Aus welchen Ursprüngen und Quellen sich dieses Menschenbild gespeist hat in unserer Kulturgeschichte der letzten 7000 Jahre, wie wir umgehen mit der Kreatur, mit Mensch und mit Tier als Exponenten der Natura naturans, der immer wieder aus sich heraus schaffenden Natur, mit ihrem Zauber, ihren Klängen, im Guten wie im Bösen, das entscheidet über das Fortbestehen der Kreatur.

 

Seit langem wissen wir, dass die Zerstörung der Natur, die ja auch wir selber sind, kurz vor dem gefährlichen point of no return steht. Viele Künstler wissen es und viele Wissenschaftler handeln, oft in Allianzen von Kunst und Wissenschaft, und ergreifen eine Rolle des Künstlers, die vor 18 Jahren einmal ein weiser Mann im Kunstmusem Bonn  beschrieben und gefordert hat: Simon Peres – einer der wenigen in Israel, der die Maßstäbe noch aufrecht zu erhalten weiß. Er sprach vom Künstler als dem Experten der Zukunft. Nicht mehr die Experten im üblichen Sinne seien gefordert, weil sie nur aus der Vergangenheit hochrechnen könnten, sondern solche, die aus der Vergangenheit ihre Visionen in die Zukunft zu projizieren in der Lage seien: die Künstler.

Und diese in die Zukunft gerichtete Rückbindung von Rita de Munycks Werks in die Vergangenheit von Natur und Kultur entspricht exakt einer solchen Forderung, wie sie Peres anstellte.

Nicht die Oberfläche bzw. Oberflächlichkeit des Lifestyle-Kunstbetriebs haben insofern noch Wichtigkeit bei diesem existentiellen Kunstkampf, sondern was unter der Haut liegt, die sublying structures. Ihre Freilegung ermöglichen uns neue Synapsen, kreative Verbindungen und Zugänge für neues Handeln. Der berühmteste Gang zurück, Orpheus` Gang in die Unterwelt, ebenso wie Heinrich von Ofterdingens Gang in das Innere des Bergwerks bei Novalis, die Kunstinitiative um den Vesuv „Scavare il Futuro“ (die Zukunft ausgraben) führen zur Neubewertung einer vergessenen Kultur. Die zur Zeit in den alten Trojanischen Märkten in Rom laufende Ausstellung der Zeichnungen und Skulpturen des Giacometti-Schülers Rudi Wach über die unter der Haut verborgenen unglaublichen Kraftfelder des Tier- Menschen und schließlich die provokanten Entblößungen der Pussy Riots in Rußland: dies alles sind künstlerische Befreiungen, die aus dem Untergrund erfolgen – vom kulturellen Establishment weitgehend ignoriert und bekämpft, um die Hypes nicht zu gefährden, die vom Kunstmarkt und dessen Adepten gesetzt werden.

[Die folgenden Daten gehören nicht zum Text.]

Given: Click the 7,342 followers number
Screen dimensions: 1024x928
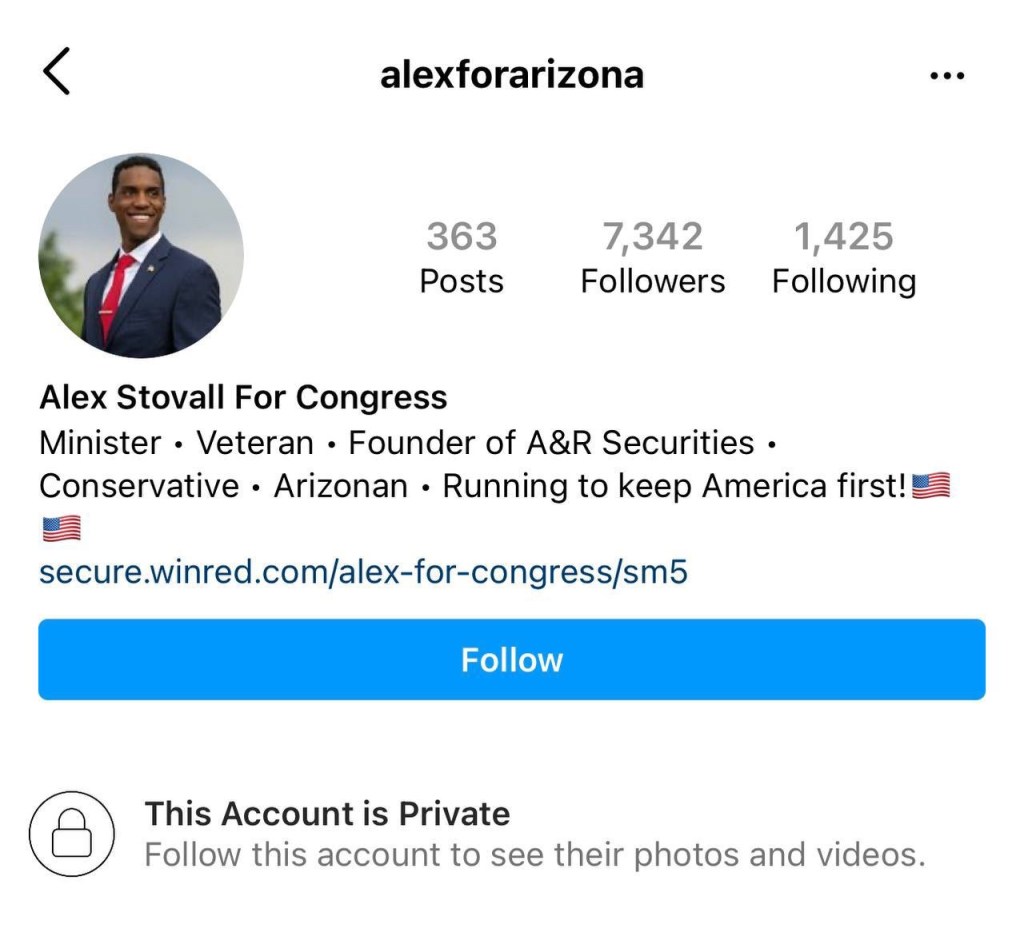Looking at the screenshot, I should (652, 237).
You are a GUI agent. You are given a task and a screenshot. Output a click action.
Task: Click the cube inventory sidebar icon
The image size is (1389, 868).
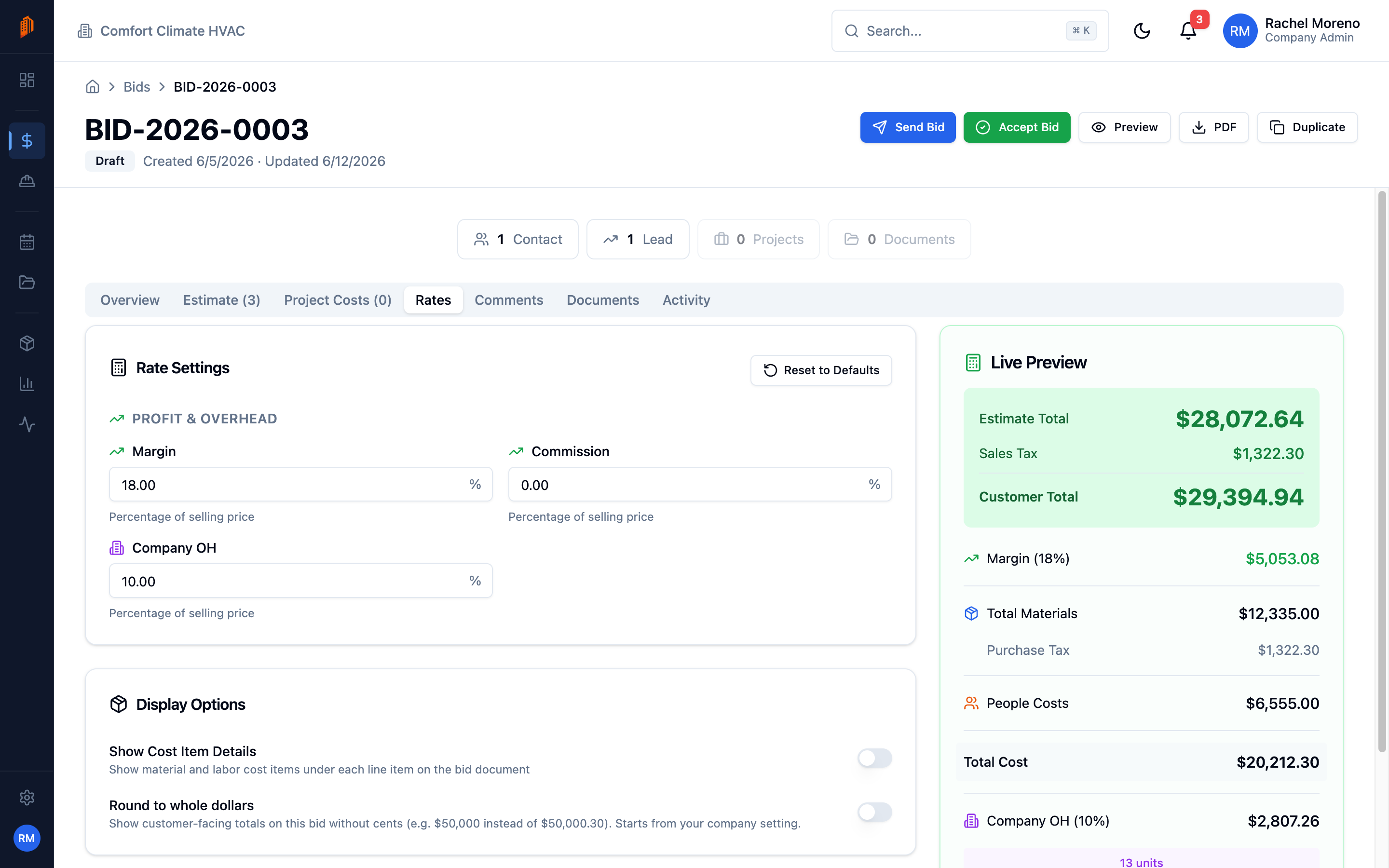click(27, 343)
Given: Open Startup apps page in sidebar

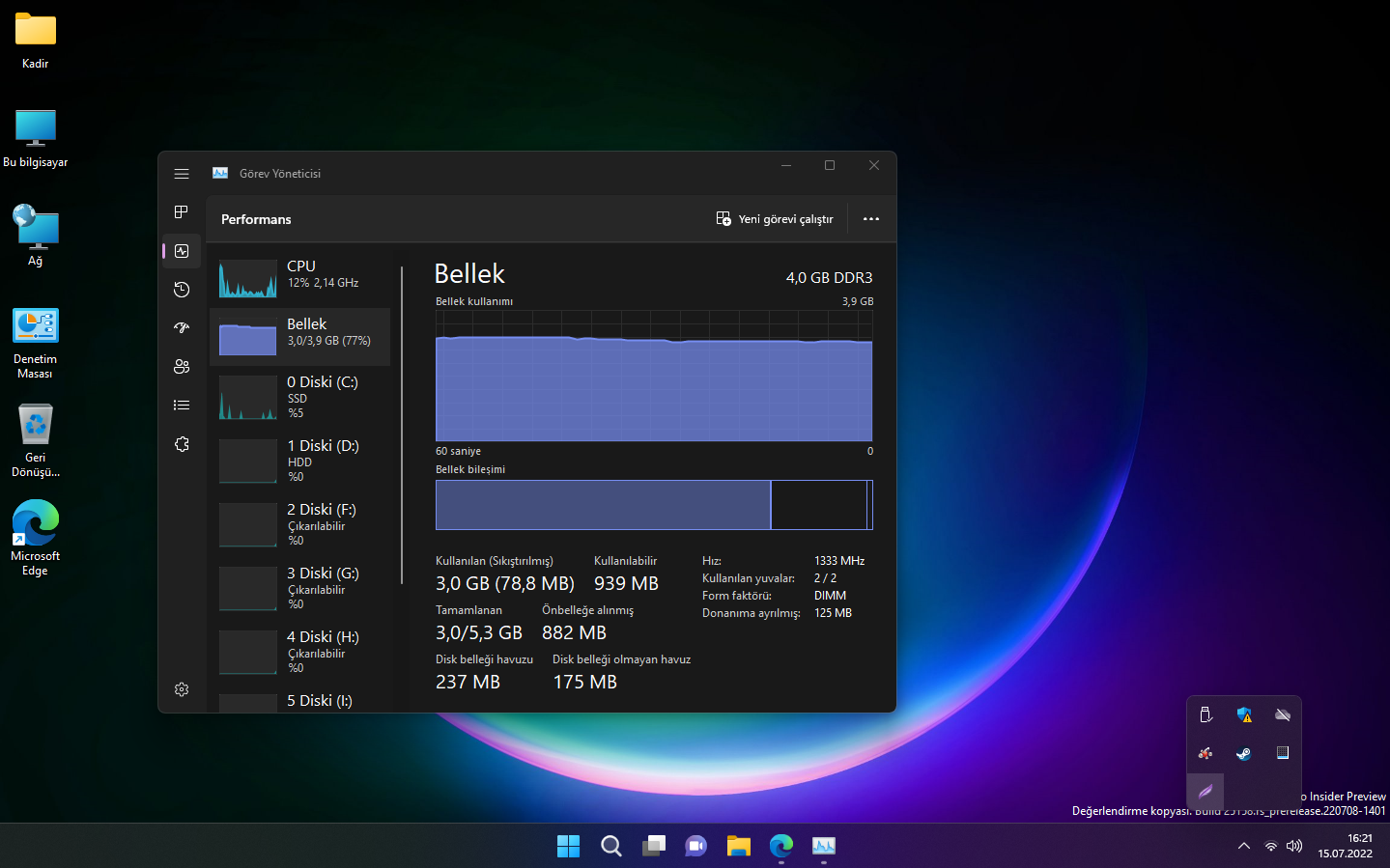Looking at the screenshot, I should click(x=181, y=328).
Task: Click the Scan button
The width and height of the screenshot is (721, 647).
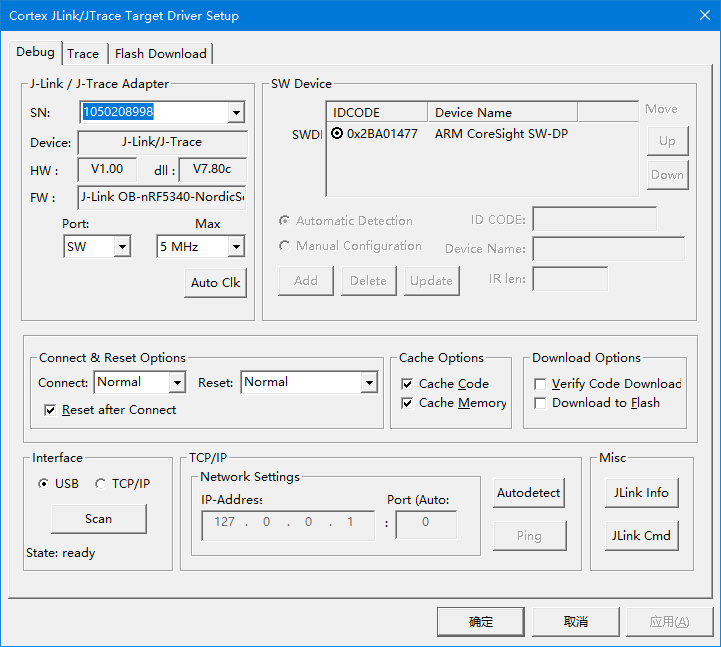Action: (99, 519)
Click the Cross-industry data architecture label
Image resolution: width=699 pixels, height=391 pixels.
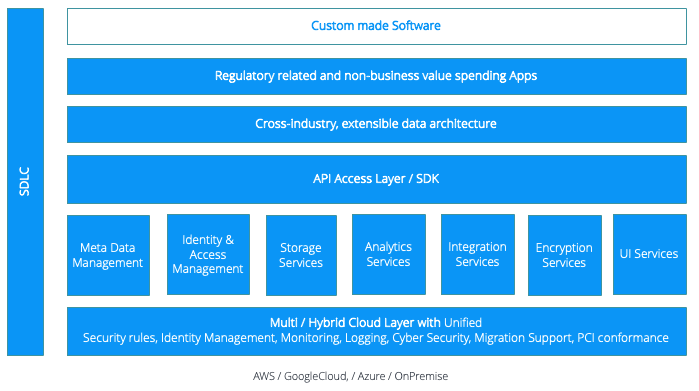point(376,123)
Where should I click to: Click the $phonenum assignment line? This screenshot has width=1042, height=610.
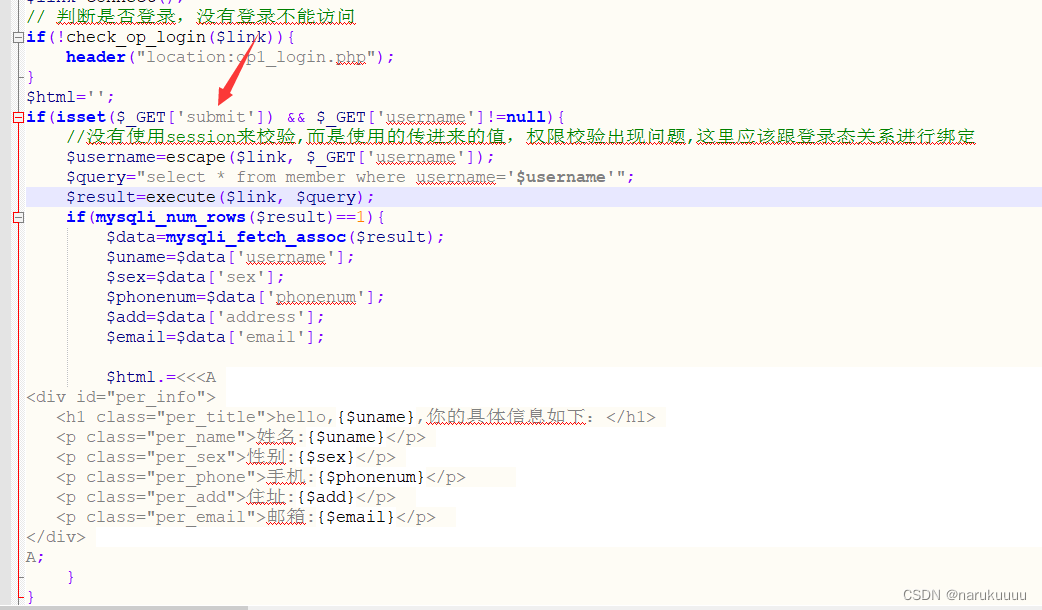click(245, 297)
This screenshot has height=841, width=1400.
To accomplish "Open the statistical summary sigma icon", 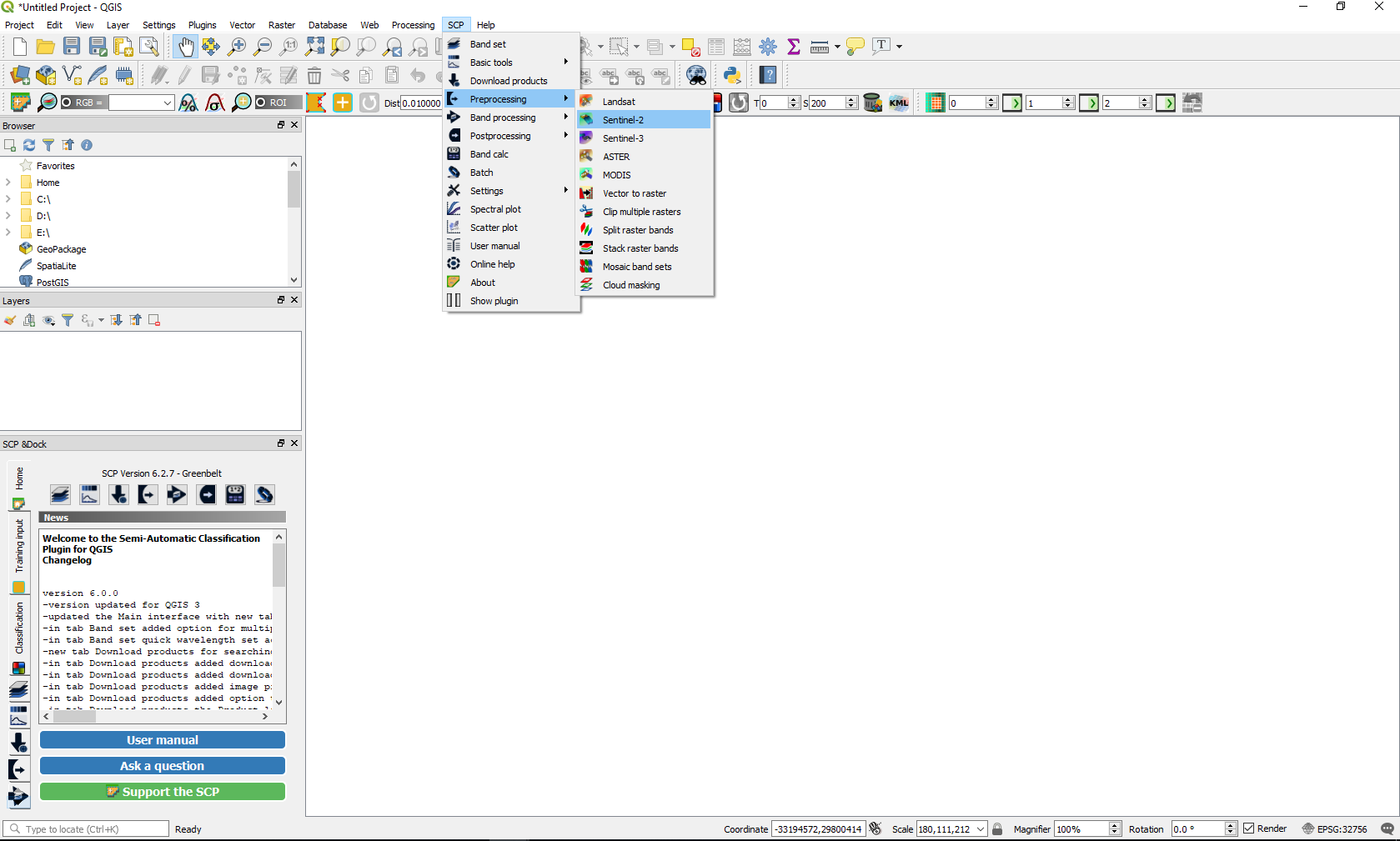I will (x=793, y=47).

Es ist bezeichnend für die Situation, dass eine Künstlerin, die inmitten des Blauen Landes der Blauen Reiter Marc und Kandinsky ihre große Ausstellung nicht in der erst einmal diesbezüglich zuständigen Städtischen Galerie im Lenbachhaus zeigt, sondern in der Städtischen Galerie in Überlingen und der Galerie Walz. Es ist aber folgerichtig, nicht  nur wegen des hohen Niveaus des Ausstellungsprogramms dieser beiden Galerien, sondern auch der Treue wegen, die die Stadt Überlingen Rita de Muynck über viele Jahre entgegengebracht hat. Schließlich geht es darum, dass das Wissen und die Bilder, über die wir Alten verfügen, weitergegeben werden an die Jungen. Dafür sind die beiden Orte in Überlingen ein hervorragendes Forum, und Rita de Muynck liefert mit ihrem Parcours einen so gescheiten wie kompetenten, auch vergnüglichen Masterplan zukünftigen Handelns durch ihr Werk, das zauberhaft ist im doppelten Sinn.